*GIVEN INFORMATION*.
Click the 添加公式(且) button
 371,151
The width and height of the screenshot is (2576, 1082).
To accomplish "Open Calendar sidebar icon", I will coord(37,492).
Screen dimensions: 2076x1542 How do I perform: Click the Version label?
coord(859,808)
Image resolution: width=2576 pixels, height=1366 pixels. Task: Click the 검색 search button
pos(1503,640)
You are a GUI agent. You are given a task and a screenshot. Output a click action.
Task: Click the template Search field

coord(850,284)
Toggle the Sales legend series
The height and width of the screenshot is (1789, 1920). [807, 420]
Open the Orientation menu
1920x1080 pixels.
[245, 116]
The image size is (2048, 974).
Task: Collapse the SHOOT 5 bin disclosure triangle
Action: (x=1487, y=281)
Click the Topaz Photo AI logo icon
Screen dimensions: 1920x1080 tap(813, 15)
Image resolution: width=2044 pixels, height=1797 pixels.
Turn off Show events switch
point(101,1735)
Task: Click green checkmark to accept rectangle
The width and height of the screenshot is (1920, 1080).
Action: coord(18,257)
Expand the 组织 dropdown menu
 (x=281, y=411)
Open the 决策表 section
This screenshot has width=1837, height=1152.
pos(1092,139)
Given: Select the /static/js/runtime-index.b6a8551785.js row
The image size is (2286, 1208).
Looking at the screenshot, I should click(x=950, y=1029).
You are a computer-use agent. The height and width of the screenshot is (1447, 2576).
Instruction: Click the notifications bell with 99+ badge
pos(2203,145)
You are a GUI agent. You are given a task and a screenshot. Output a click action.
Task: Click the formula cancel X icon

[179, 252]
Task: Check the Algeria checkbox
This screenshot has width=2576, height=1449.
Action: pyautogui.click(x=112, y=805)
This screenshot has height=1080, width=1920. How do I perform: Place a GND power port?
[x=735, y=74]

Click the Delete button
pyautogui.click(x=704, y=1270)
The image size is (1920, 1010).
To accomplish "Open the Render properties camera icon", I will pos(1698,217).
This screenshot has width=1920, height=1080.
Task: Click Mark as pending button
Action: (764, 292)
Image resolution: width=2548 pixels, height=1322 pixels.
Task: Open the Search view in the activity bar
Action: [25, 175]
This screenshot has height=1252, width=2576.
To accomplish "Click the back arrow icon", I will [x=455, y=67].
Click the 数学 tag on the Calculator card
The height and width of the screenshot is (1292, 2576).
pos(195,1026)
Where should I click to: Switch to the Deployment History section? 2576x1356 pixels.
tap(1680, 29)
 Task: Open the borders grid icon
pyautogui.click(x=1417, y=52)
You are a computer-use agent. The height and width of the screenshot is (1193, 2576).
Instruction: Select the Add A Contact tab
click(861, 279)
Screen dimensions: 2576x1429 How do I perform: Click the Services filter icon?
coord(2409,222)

*YOUR ASSIGNMENT*. Once more, write out all the data above exactly as given.

*REPLY TO THE EXERCISE*.
Click the 添加公式(且) button
 371,151
The width and height of the screenshot is (2576, 1082).
To accomplish "Open Calendar sidebar icon", I will coord(37,492).
Screen dimensions: 2076x1542 How do I perform: Click the Version label?
coord(859,808)
Image resolution: width=2576 pixels, height=1366 pixels. Task: Click the 검색 search button
pos(1503,640)
You are a GUI agent. You are given a task and a screenshot. Output a click action.
Task: Click the template Search field

coord(850,284)
Toggle the Sales legend series
The height and width of the screenshot is (1789, 1920). [807, 420]
Open the Orientation menu
1920x1080 pixels.
[245, 116]
The image size is (2048, 974).
Task: Collapse the SHOOT 5 bin disclosure triangle
Action: (x=1487, y=281)
Click the Topaz Photo AI logo icon
Screen dimensions: 1920x1080 tap(813, 15)
Image resolution: width=2044 pixels, height=1797 pixels.
Turn off Show events switch
point(101,1735)
Task: Click green checkmark to accept rectangle
The width and height of the screenshot is (1920, 1080).
Action: coord(18,257)
Expand the 组织 dropdown menu
 (x=281, y=411)
Open the 决策表 section
This screenshot has width=1837, height=1152.
pos(1092,139)
Given: Select the /static/js/runtime-index.b6a8551785.js row
The image size is (2286, 1208).
Looking at the screenshot, I should click(x=950, y=1029).
You are a computer-use agent. The height and width of the screenshot is (1447, 2576).
Instruction: Click the notifications bell with 99+ badge
pos(2203,145)
You are a GUI agent. You are given a task and a screenshot. Output a click action.
Task: Click the formula cancel X icon

[179, 252]
Task: Check the Algeria checkbox
This screenshot has width=2576, height=1449.
Action: pyautogui.click(x=112, y=805)
This screenshot has height=1080, width=1920. How do I perform: Place a GND power port?
[x=735, y=74]

Click the Delete button
pyautogui.click(x=704, y=1270)
The image size is (1920, 1010).
To accomplish "Open the Render properties camera icon", I will pos(1698,217).
This screenshot has width=1920, height=1080.
Task: Click Mark as pending button
Action: (764, 292)
Image resolution: width=2548 pixels, height=1322 pixels.
Task: Open the Search view in the activity bar
Action: [25, 175]
This screenshot has height=1252, width=2576.
To accomplish "Click the back arrow icon", I will [x=455, y=67].
Click the 数学 tag on the Calculator card
The height and width of the screenshot is (1292, 2576).
pos(195,1026)
Where should I click to: Switch to the Deployment History section? 2576x1356 pixels.
tap(1680, 29)
 Task: Open the borders grid icon
pyautogui.click(x=1417, y=52)
You are a computer-use agent. The height and width of the screenshot is (1193, 2576).
Instruction: Select the Add A Contact tab
click(861, 279)
Screen dimensions: 2576x1429 How do I perform: Click the Services filter icon?
coord(2409,222)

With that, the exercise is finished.